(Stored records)
((
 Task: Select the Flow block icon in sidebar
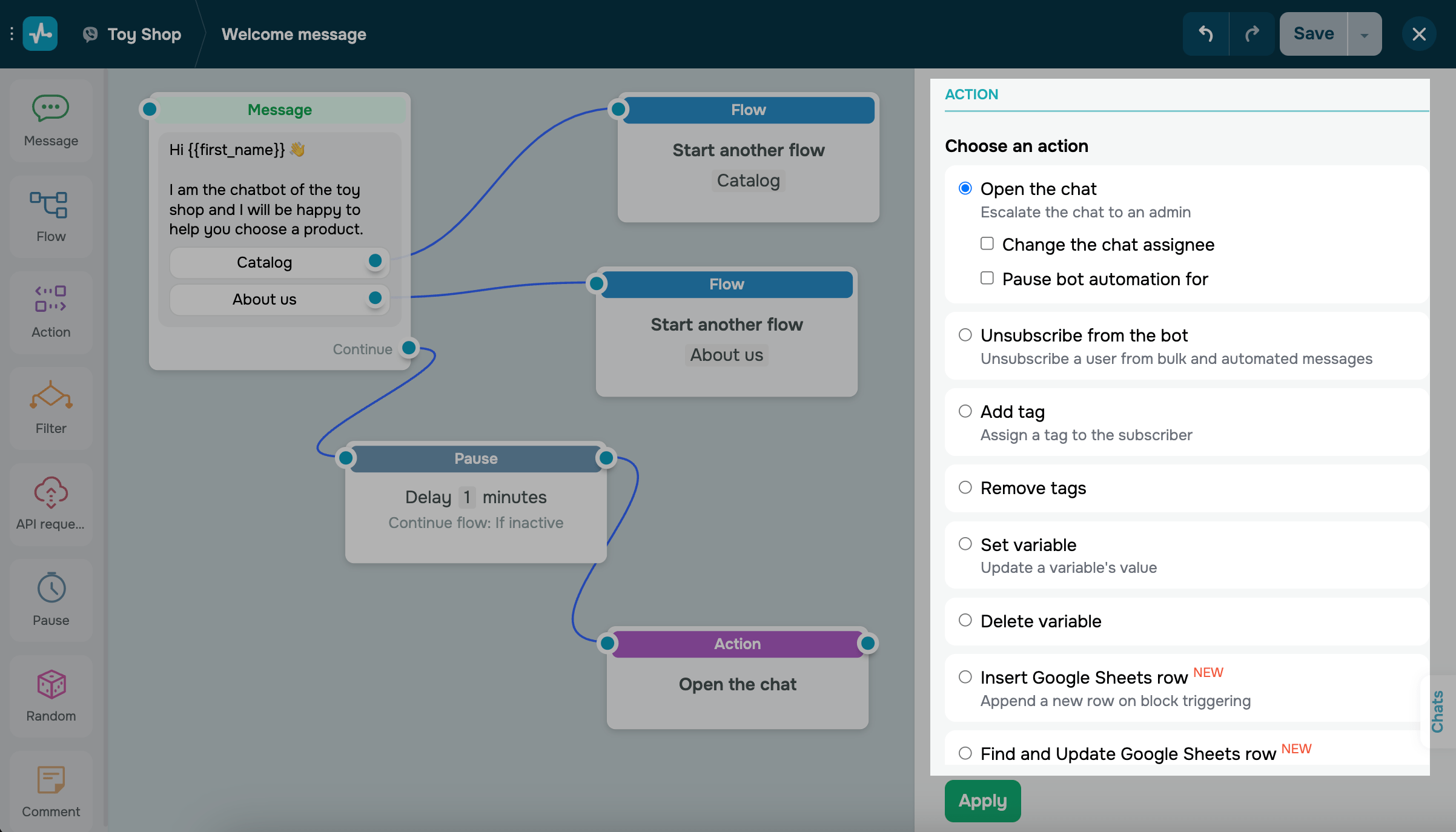pos(50,205)
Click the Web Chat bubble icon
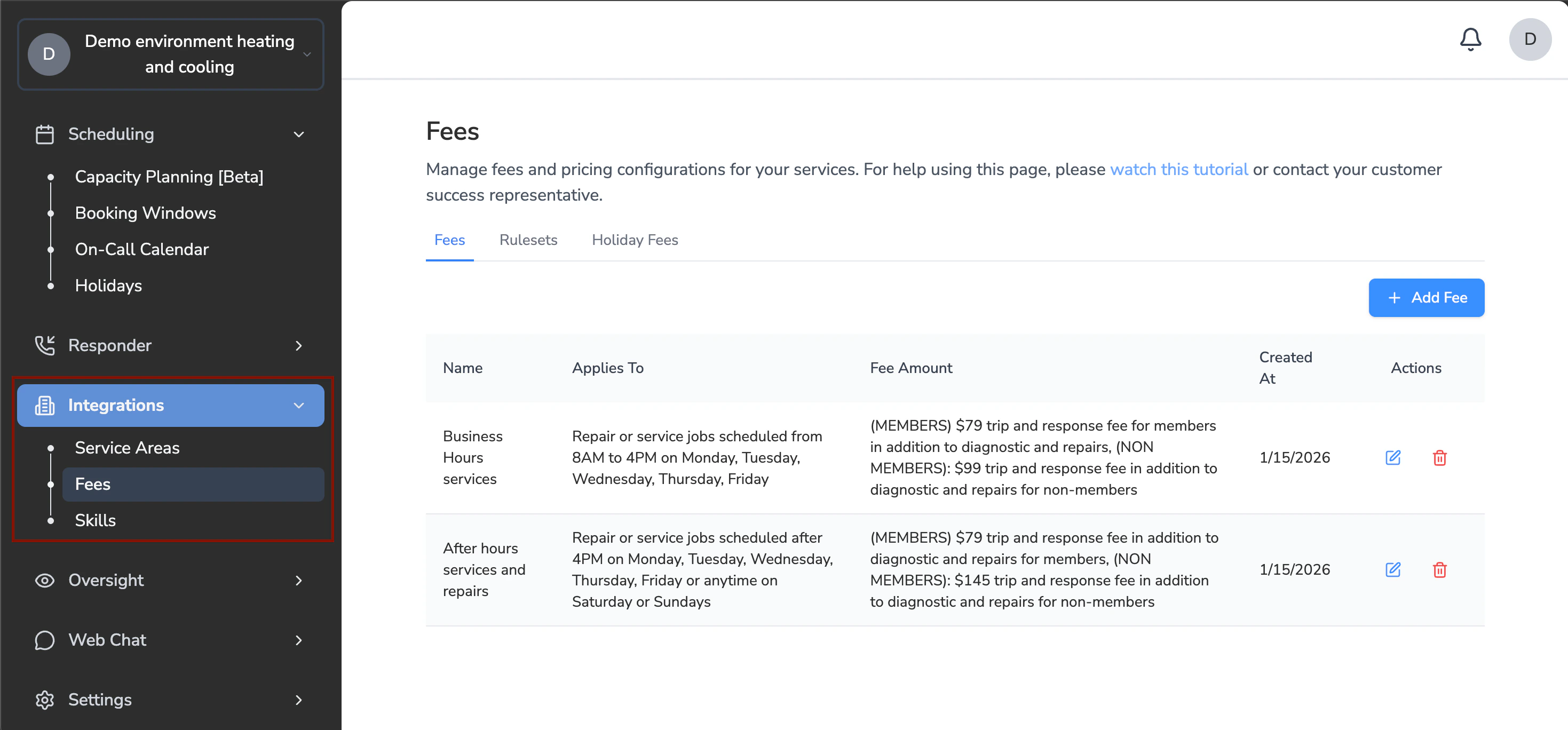Viewport: 1568px width, 730px height. point(44,640)
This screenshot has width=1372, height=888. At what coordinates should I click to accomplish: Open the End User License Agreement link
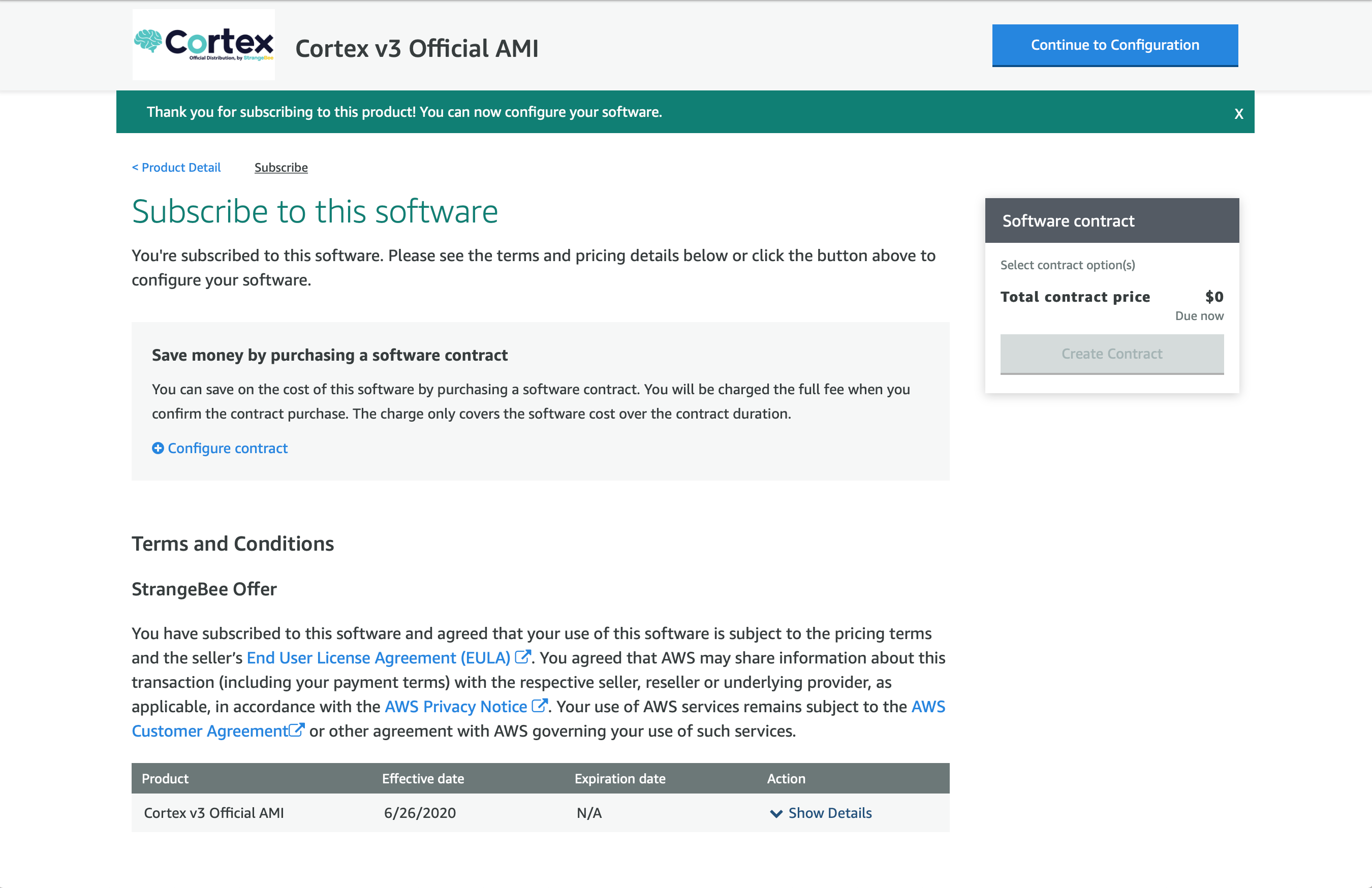coord(378,657)
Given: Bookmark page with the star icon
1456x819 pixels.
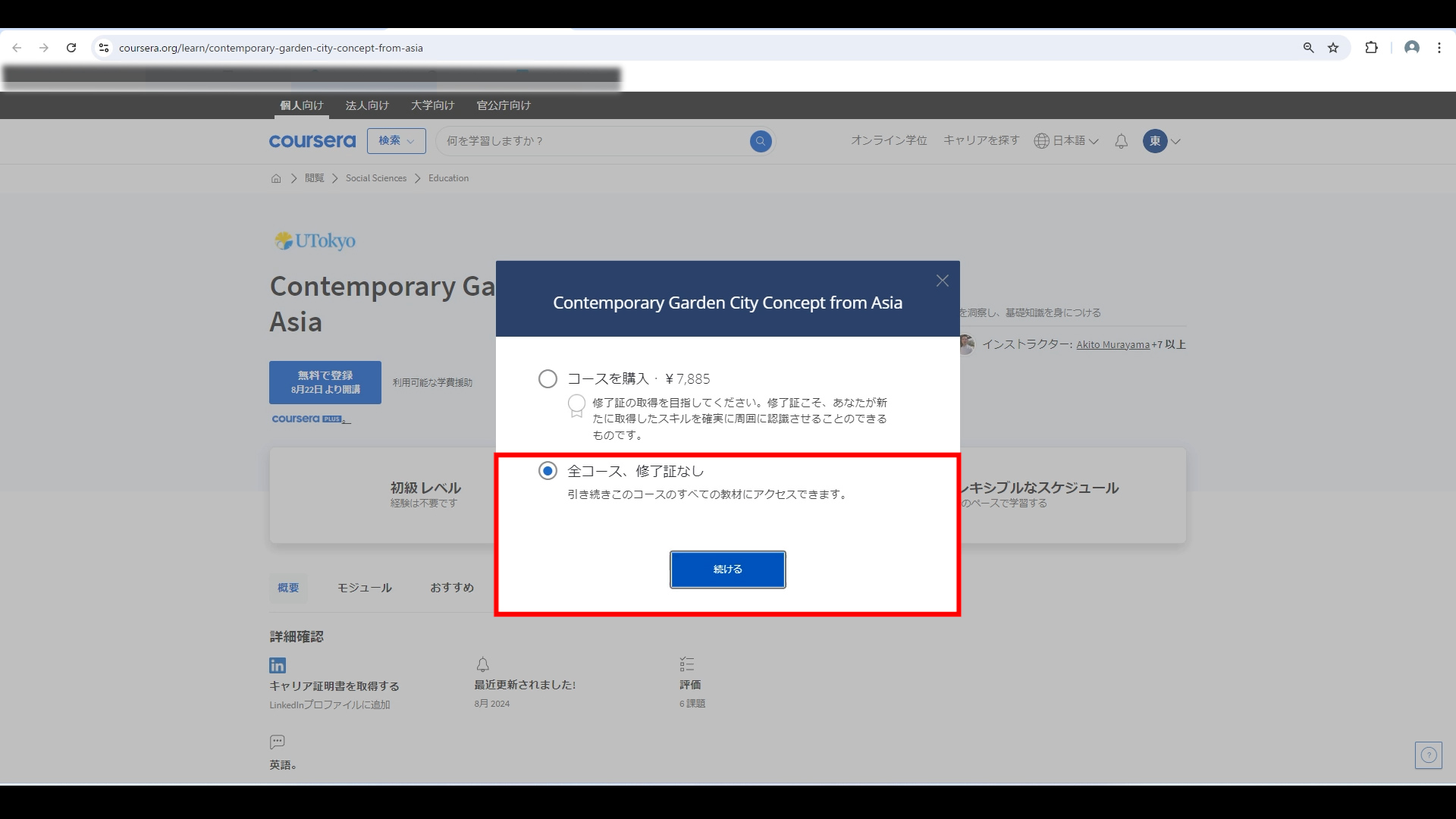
))
Work task> An exact copy of every line above, minus the pictures, is the required output.

Solved exercise>
 Task: Select the Flow block icon in sidebar
pos(50,205)
Click the Web Chat bubble icon
Viewport: 1568px width, 730px height. point(44,640)
This screenshot has width=1372, height=888. At what coordinates should I click to accomplish: Open the End User License Agreement link
coord(378,657)
Given: Bookmark page with the star icon
1456x819 pixels.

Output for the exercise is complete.